> _What is required_
Omit every picture, and retype the lines that run from the beginning of the data below through the line containing "Viewport: 916px width, 438px height.", inclusive.

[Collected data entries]

————

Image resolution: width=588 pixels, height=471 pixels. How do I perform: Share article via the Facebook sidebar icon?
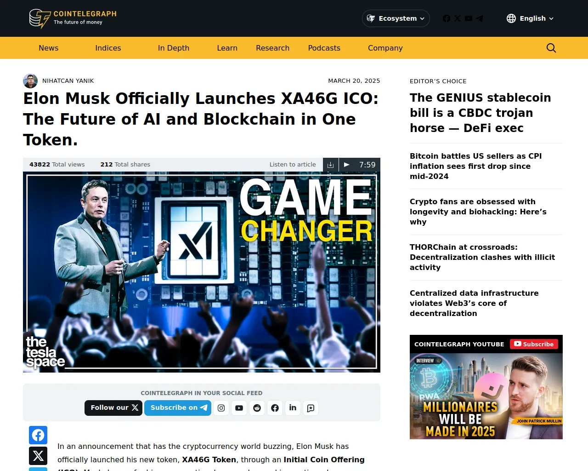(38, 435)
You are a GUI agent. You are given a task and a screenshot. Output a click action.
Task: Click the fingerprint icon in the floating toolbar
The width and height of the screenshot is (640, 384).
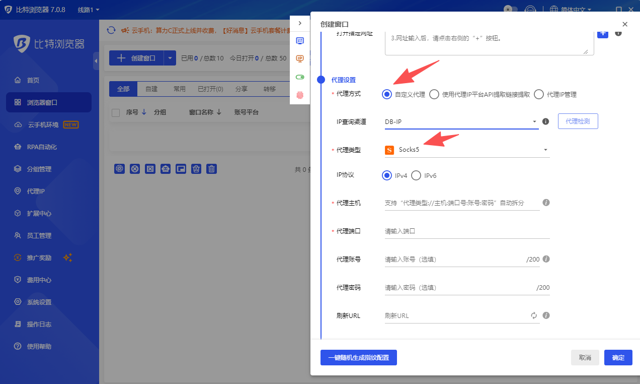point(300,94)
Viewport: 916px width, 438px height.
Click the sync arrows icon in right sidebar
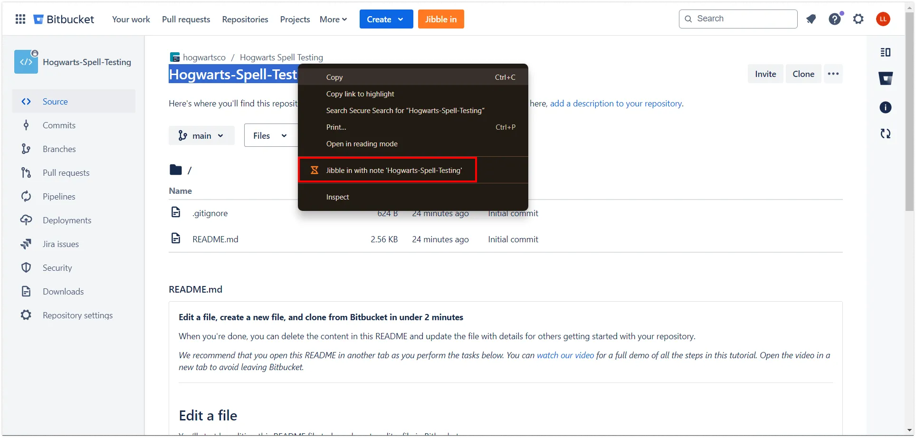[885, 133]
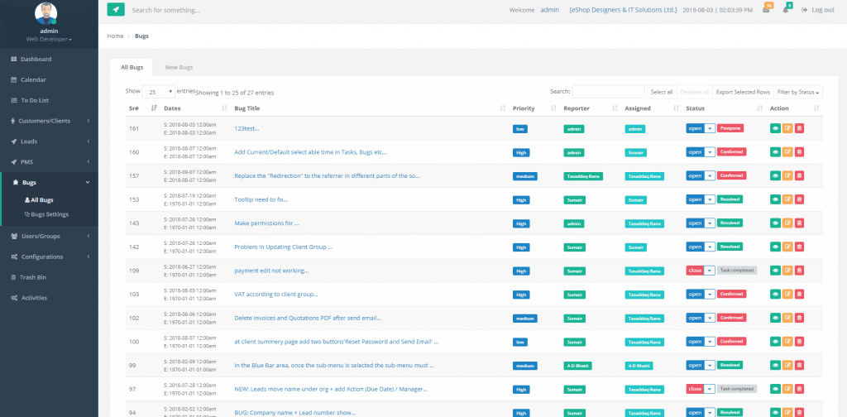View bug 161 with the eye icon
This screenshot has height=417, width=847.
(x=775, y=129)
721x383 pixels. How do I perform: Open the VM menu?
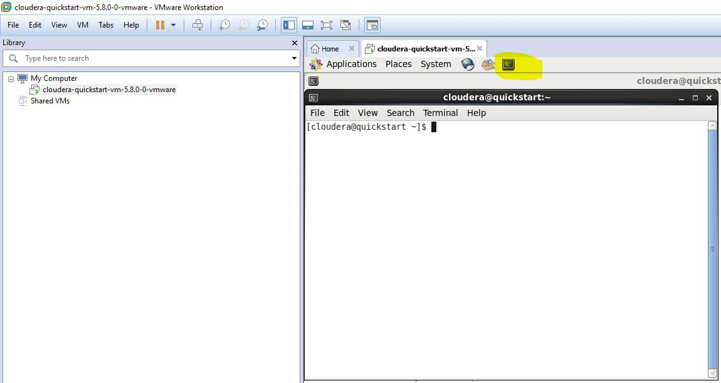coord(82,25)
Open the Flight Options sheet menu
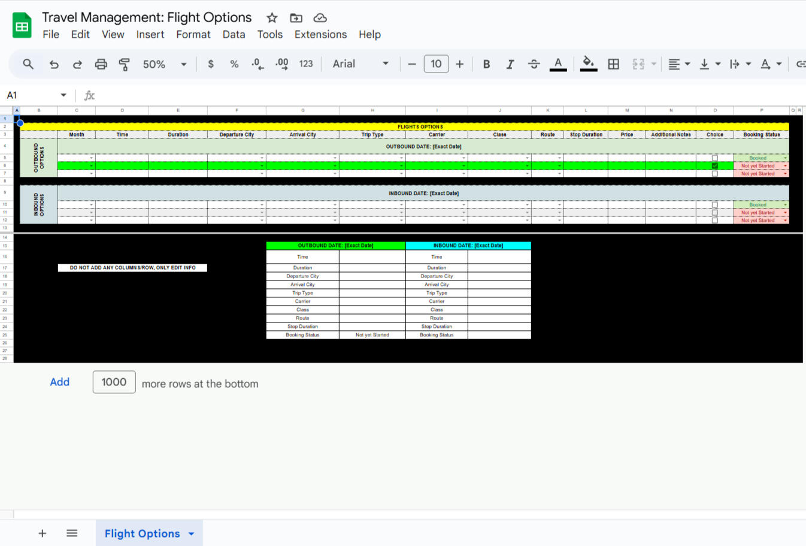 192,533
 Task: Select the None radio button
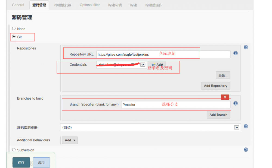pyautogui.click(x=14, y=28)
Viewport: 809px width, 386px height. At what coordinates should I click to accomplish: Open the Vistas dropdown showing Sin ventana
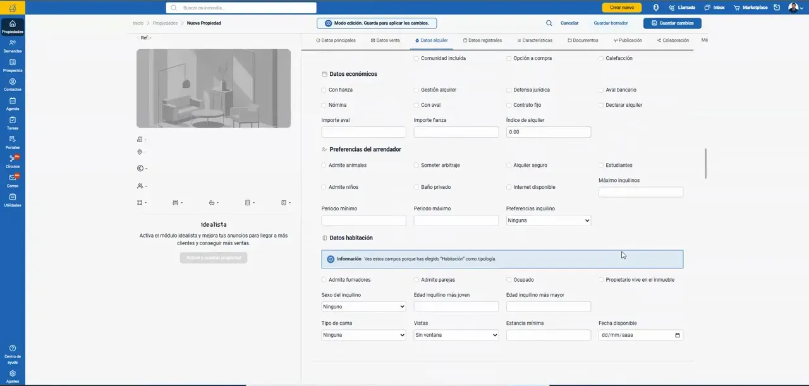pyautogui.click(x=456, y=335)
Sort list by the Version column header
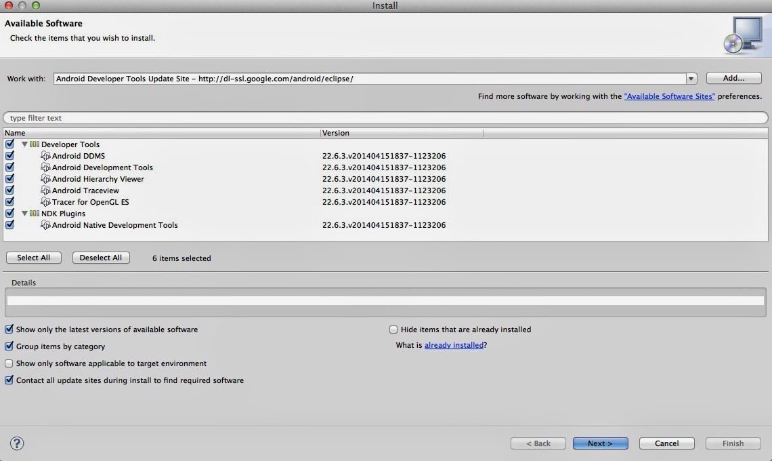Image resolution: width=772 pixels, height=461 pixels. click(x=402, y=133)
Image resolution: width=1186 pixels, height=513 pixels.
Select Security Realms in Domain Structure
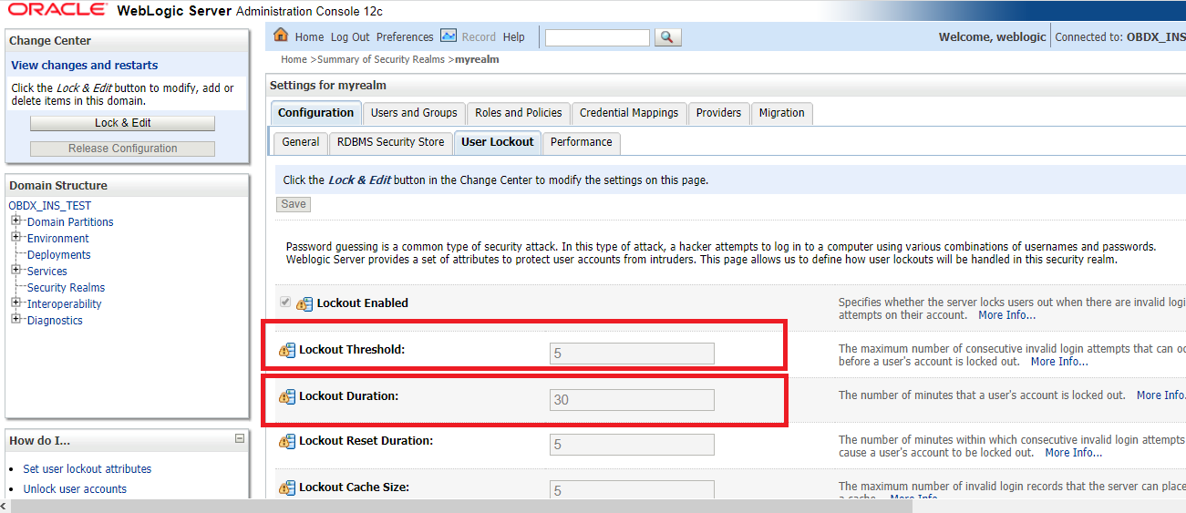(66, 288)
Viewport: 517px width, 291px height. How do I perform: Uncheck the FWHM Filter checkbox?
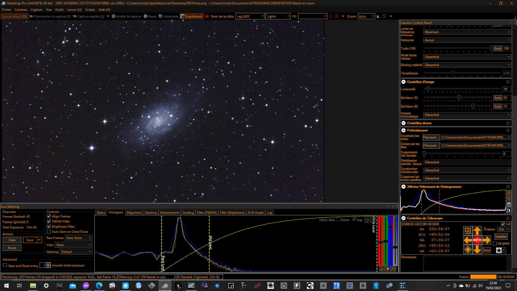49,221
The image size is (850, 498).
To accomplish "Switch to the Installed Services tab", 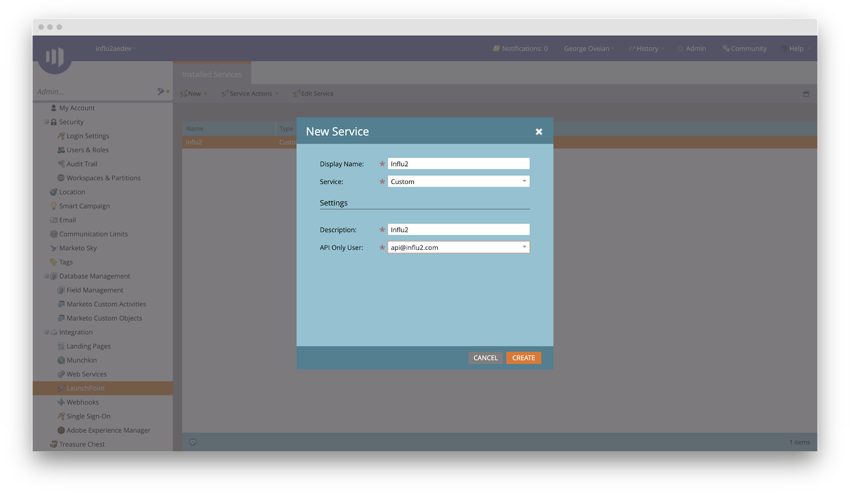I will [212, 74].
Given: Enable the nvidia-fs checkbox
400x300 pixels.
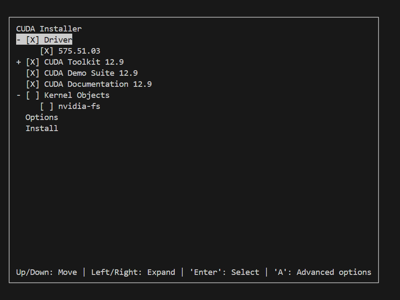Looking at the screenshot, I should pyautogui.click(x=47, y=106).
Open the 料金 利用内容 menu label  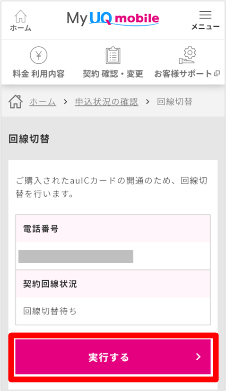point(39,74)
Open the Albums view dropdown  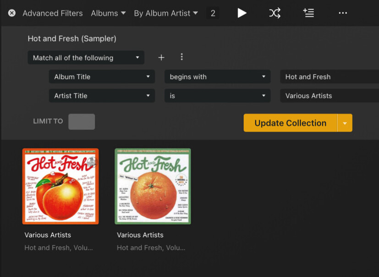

————

> _Answer to this task_
Image resolution: width=588 pixels, height=471 pixels. How do I perform: Share article via the Facebook sidebar icon?
(38, 435)
You are a GUI agent. You are given a task and a screenshot. Output a click action.
Task: Click the fingerprint icon in the floating toolbar
The width and height of the screenshot is (640, 384).
point(300,94)
Viewport: 916px width, 438px height.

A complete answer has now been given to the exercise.